Alors que l’ouverture de la future prison de Nouméa annoncée en février dernier, par le ministre de la Justice Éric Dupond-Moretti, n’est pas attendue avant 2032, les gardiens de la paix s’inquiètent du sort réservé aux détenus et aux salariés du Camp-Est d’ici-là. Avec actuellement 130 personnels et 610 détenus (pour une capacité opérationnelle de 390 places), les conditions de détention et de travail restent "indignes" en raison de cette surpopulation carcérale où près de 160 prisonniers dorment à même le sol.
"Quatre personnes dans une cellule de neuf mètres carrés enfermées 22 heures sur 24, forcément, cela crée des tensions, déplore Sébastien Tui. En ce moment, il ne se passe pas un jour sans incident, dû à cette situation. Cela se traduit par des violences entre des détenus, notamment en raison de problèmes de cohabitation, mais aussi par des violences envers le personnel. Pas plus tard qu’hier (jeudi), trois collègues se sont fait agresser physiquement. Sans compter les violences verbales et les insultes."
Un mouvement d’humeur qui se produit à un moment où le climat social est tendu sur le Caillou, ce qui inquiète également ces professionnels. "Ce sont des situations à anticiper et sur lesquelles alerter car s’il y a des dérives dans le pays, il y aura encore plus de décisions de justice, ce qui ne va pas du tout améliorer la situation au Camp-Est", craint ce surveillant et représentant syndical qui entend une nouvelle fois interpeller l’autorité judiciaire à "réfléchir ensemble" sur les mesures qui pourraient alléger cette surpopulation.
"On demande que l’État prenne tout cela en considération. On a effectivement une nouvelle prison d’annoncée mais elle n’arrivera pas avant une dizaine d’années et d’ici-là la population carcérale va encore augmenter, insiste Frédéric Delaporte, secrétaire général du Soenc-CFDT fonction publique. Quelles solutions peut-on trouver ? Si ce n’est des propositions de peine alternative, l’installation d’Algeco, etc. C’est à l’État de s’y pencher.

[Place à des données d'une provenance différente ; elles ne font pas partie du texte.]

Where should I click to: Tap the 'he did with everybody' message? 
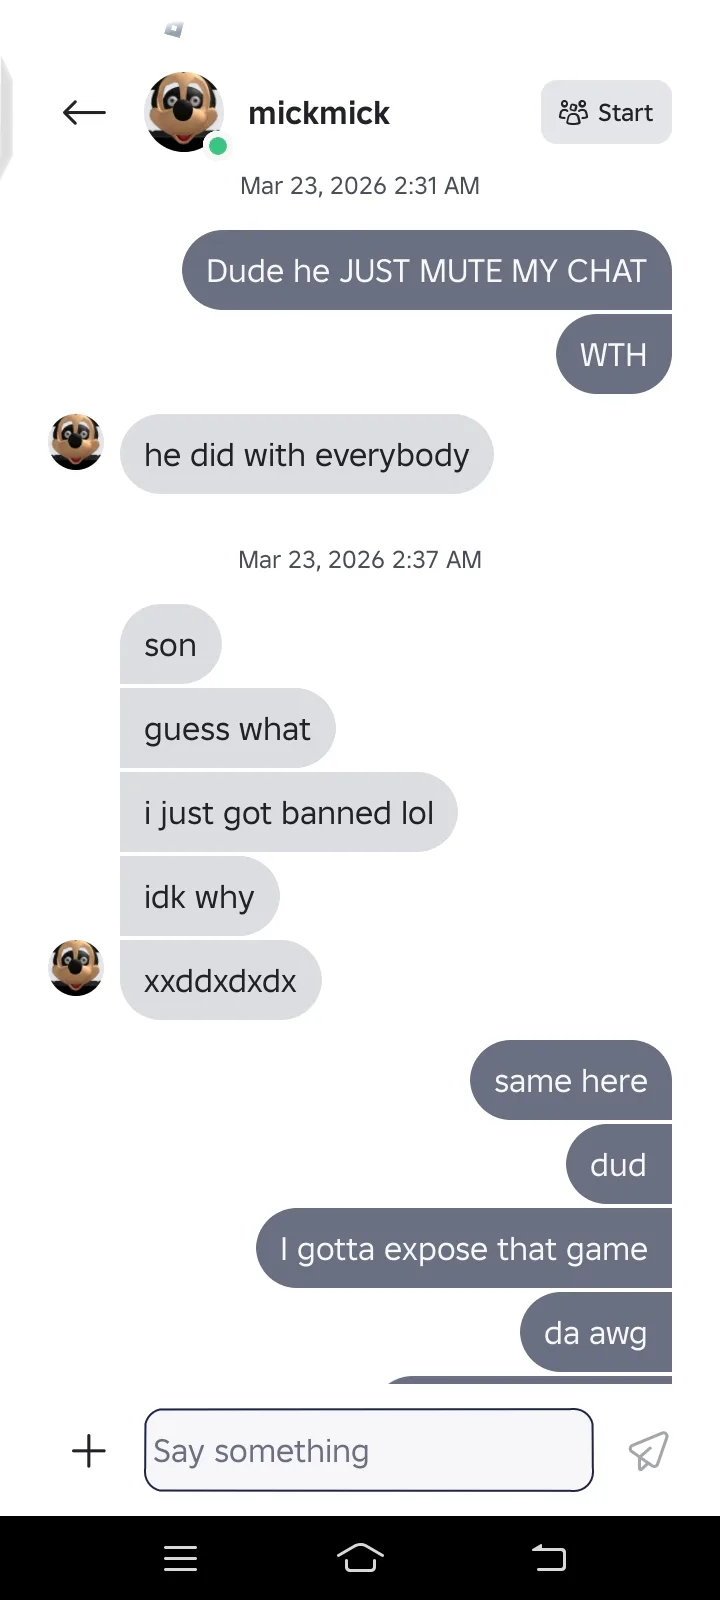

Le Camp-Est ne pourra pas tenir comme ça et surtout leurs surveillants."
Ouvert en 2022, le centre de détention de Koné, d’une capacité de 120 places [1], n’a pas permis d’améliorer la situation et de désengorger le Camp-Est. "À l’ouverture de Koné, 620 détenus étaient au Camp-Est. Aujourd’hui, malgré ces transferts de détenus, on est revenus à la même situation à Nouméa. Cela n’a donc rien réglé, regrette Sébastien Tui. La crainte aussi, c’est que ce centre pénitentiaire, qui est déjà arrivé au maximum de sa capacité, connaisse le même sort que le Camp-Est alors que cet établissement doit garder sa vocation initiale qui est de préparer les détenus à la sortie. Il ne faut pas que le problème soit progressivement déplacé à Koné."